Quick Service Restaurant Industry – Labour Challenges

The QSR industry is besieged by labour pressures due to:

  • High annual turnover of close to 100% 
  • Increasing demand for Worklife balance
  • Shift towards more part-time employees
  • Millennials & GenZ work expectations

Furthermore, most QSR operators are unable to properly manage labour that is a major cost contributor to their businesses because of:

  • Too many idle staff = less revenue/profit per paid labour hour
  • Rostering unqualified staff for the wrong outlet at the wrong time = higher labour costs


The Covid-19 pandemic has upended the entire restaurant industry in the worst crisis since at least the Great Recession, severely impacting the QSR industry. Midyear sales worldwide tanked:

Asia (-18.7%), North America ( -8%), Latin America (-30.2%), Europe (-27.6%), Middle East (-20.5%).
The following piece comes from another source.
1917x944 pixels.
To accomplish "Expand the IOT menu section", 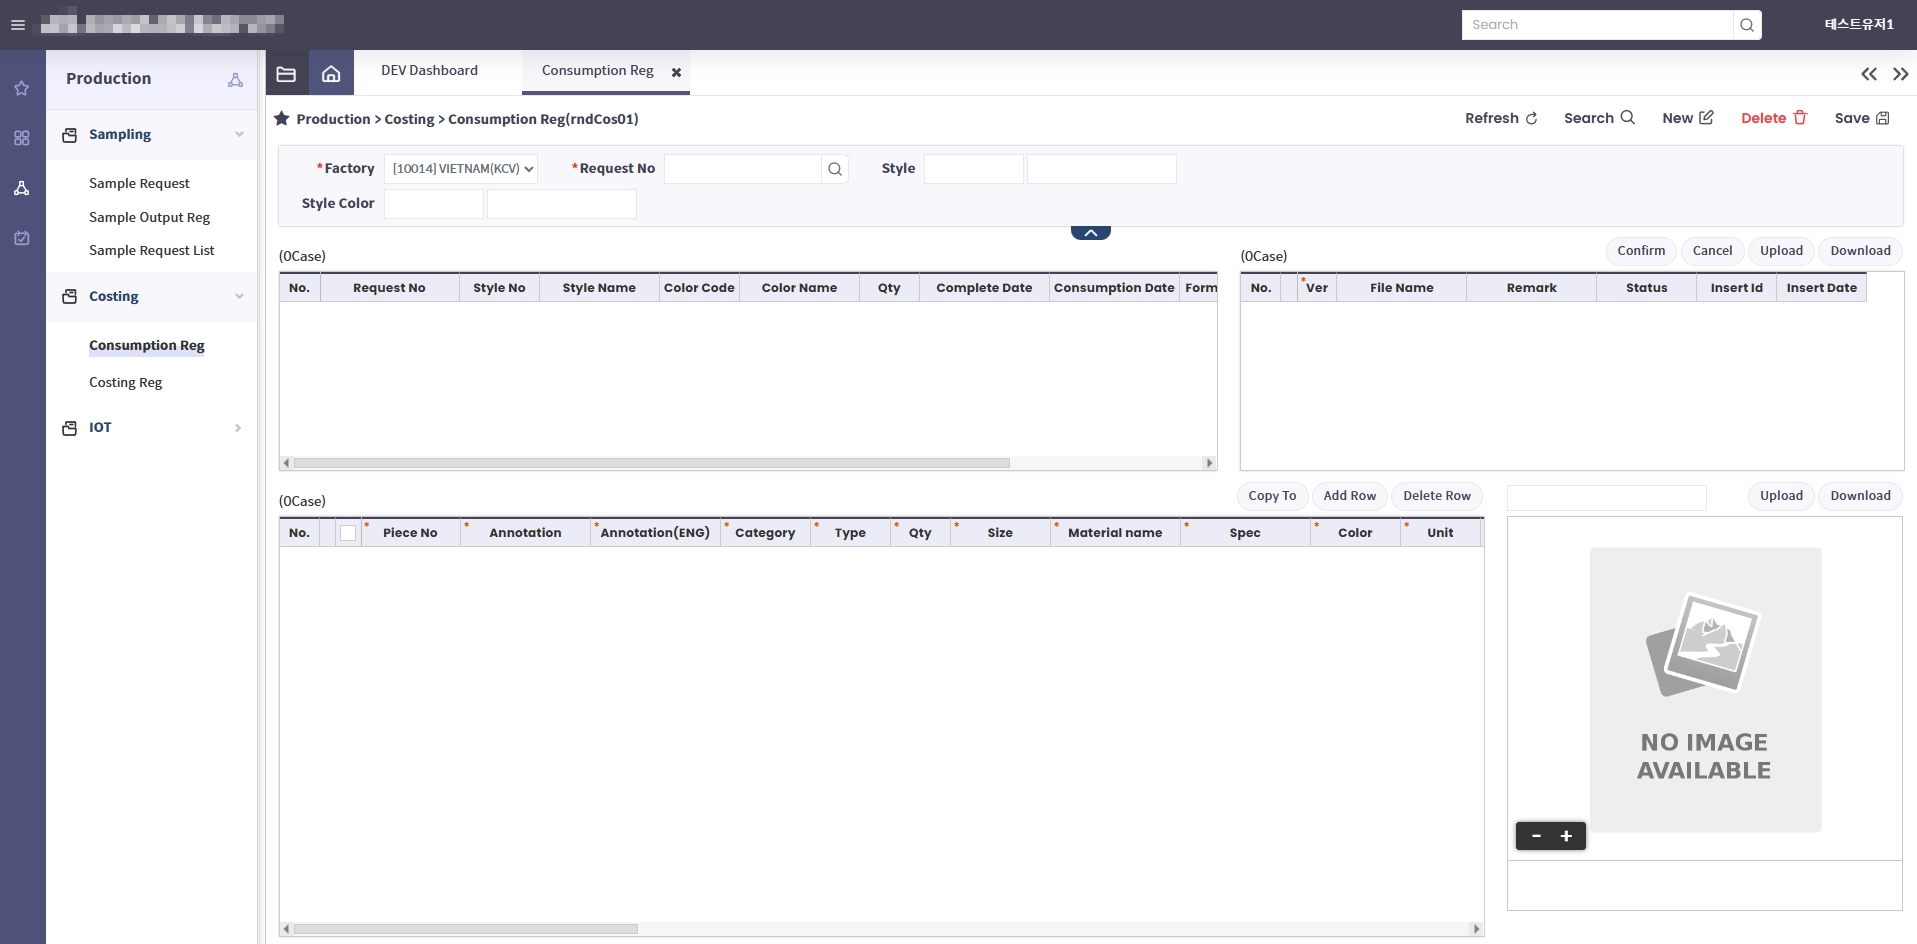I will (238, 428).
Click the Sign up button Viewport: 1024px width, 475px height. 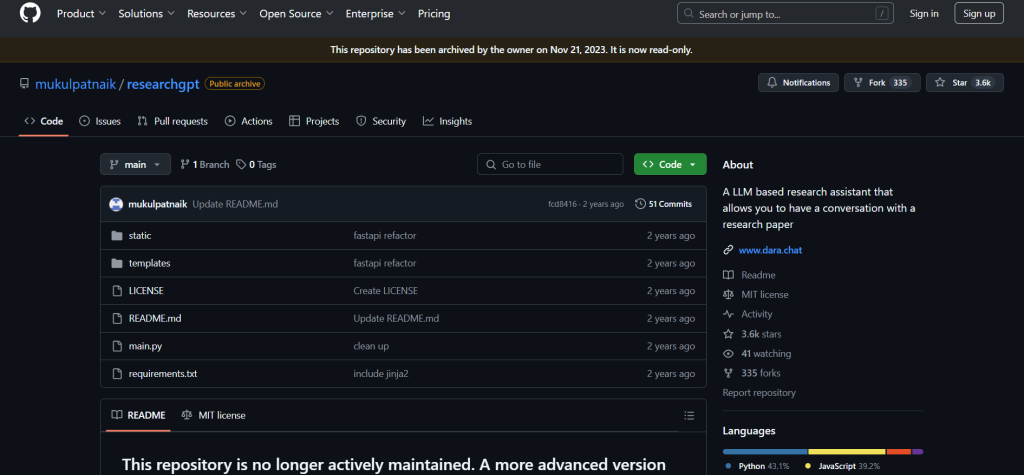point(978,14)
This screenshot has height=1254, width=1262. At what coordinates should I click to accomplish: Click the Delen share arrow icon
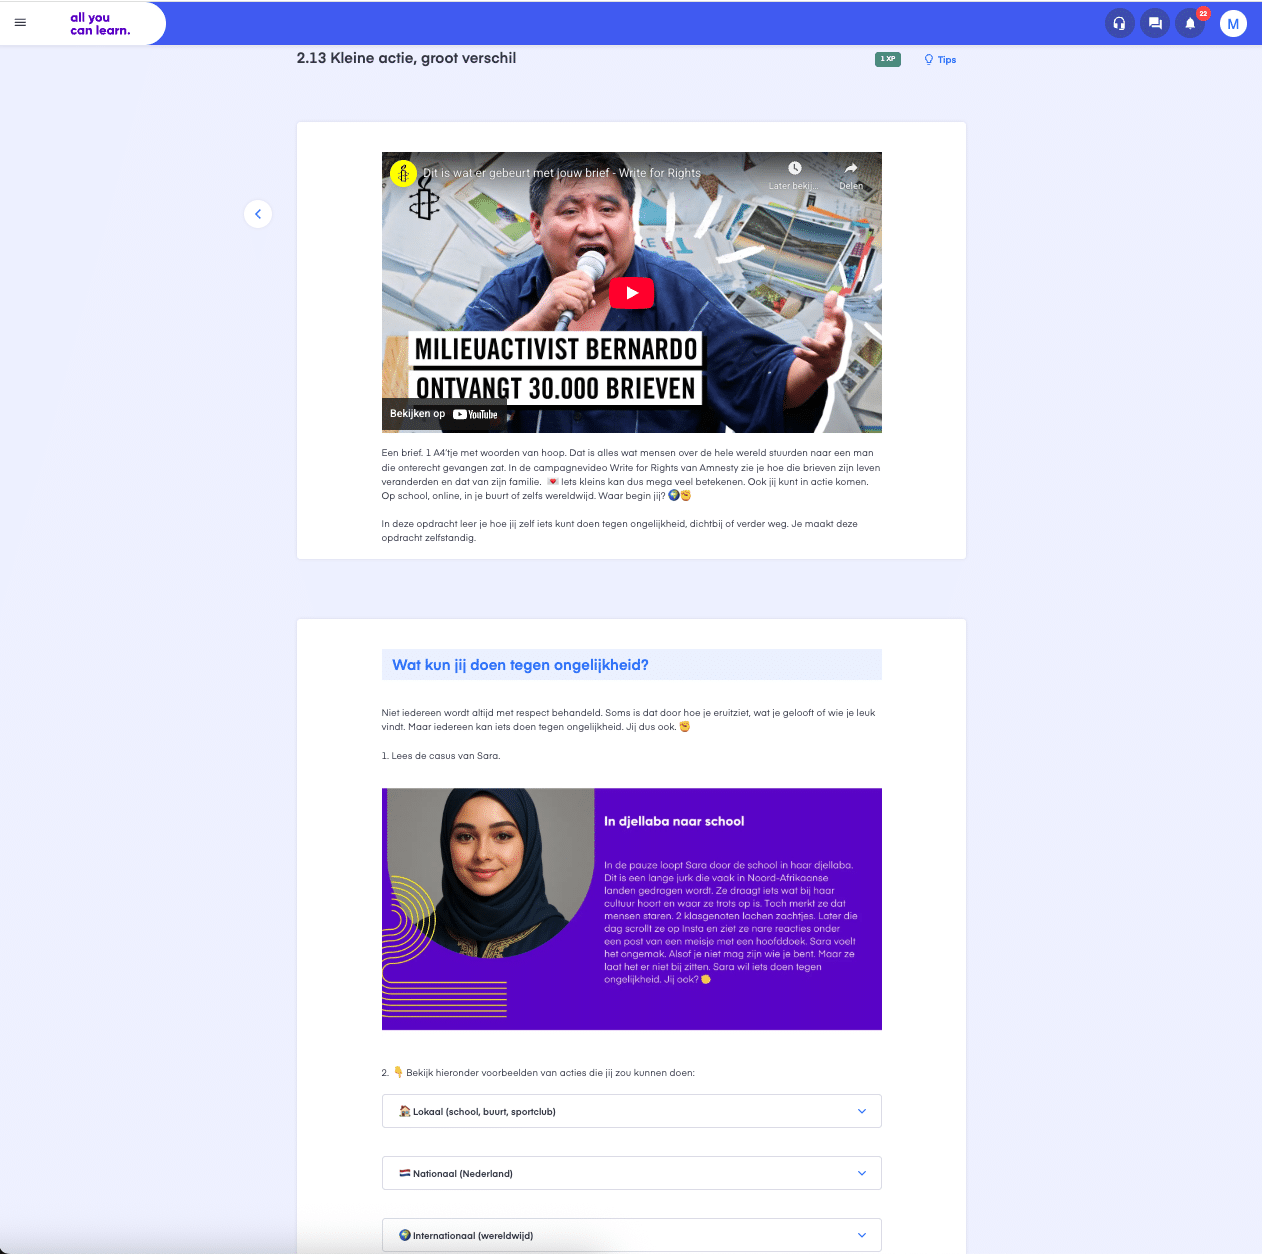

Furthermore, during these challenging times caused by the COVID pandemic, QSR operators are challenged by having to determine optimal staffing levels amidst forever changing restrictions and regulations imposed by authorities while trying to keep their already-strained workforce happy.

The workforce has to continually adapt and remain flexible for QSR businesses to stay afloat. Staff have to be redeployed to other areas, new skills have to be acquired, and multi-skilling have to be adopted where possible. The task to schedule the optimum number of staff to work at specific times of each day for each restaurant becomes a very challenging burden for even the most experienced planners.

McKinsey – April 2020

In the immediate post-crisis period, we see QSR companies choosing between two sets of strategic actions, depending mainly on each QSR’s financial and competitive position. Companies with low liquidity and weak competitive differentiators would need to pursue “preserve and grow” actions. On the other hand, companies with strong financial fundamentals and competitive advantages can aggressively build on their strengths. QSR companies that entered the crisis from a position of power will, of course, have more options and greater flexibility in preparing for the recovery.

And of course, an important “preserve and grow” action for QSRs will be to continue to prioritize hygiene and safety while controlling costs. Companies will need to establish stringent labour processes and schedules in their restaurants; some might consider simplifying menus to reduce complexity in kitchen operations further.

The QSR business, by definition, is about serving customers at speed. We believe that if QSRs act quickly in this crisis to meet the changing needs of consumers while prioritizing people’s health and well-being, QSRs can not only withstand these difficult times but also build valuable capabilities for resilience and success in the future.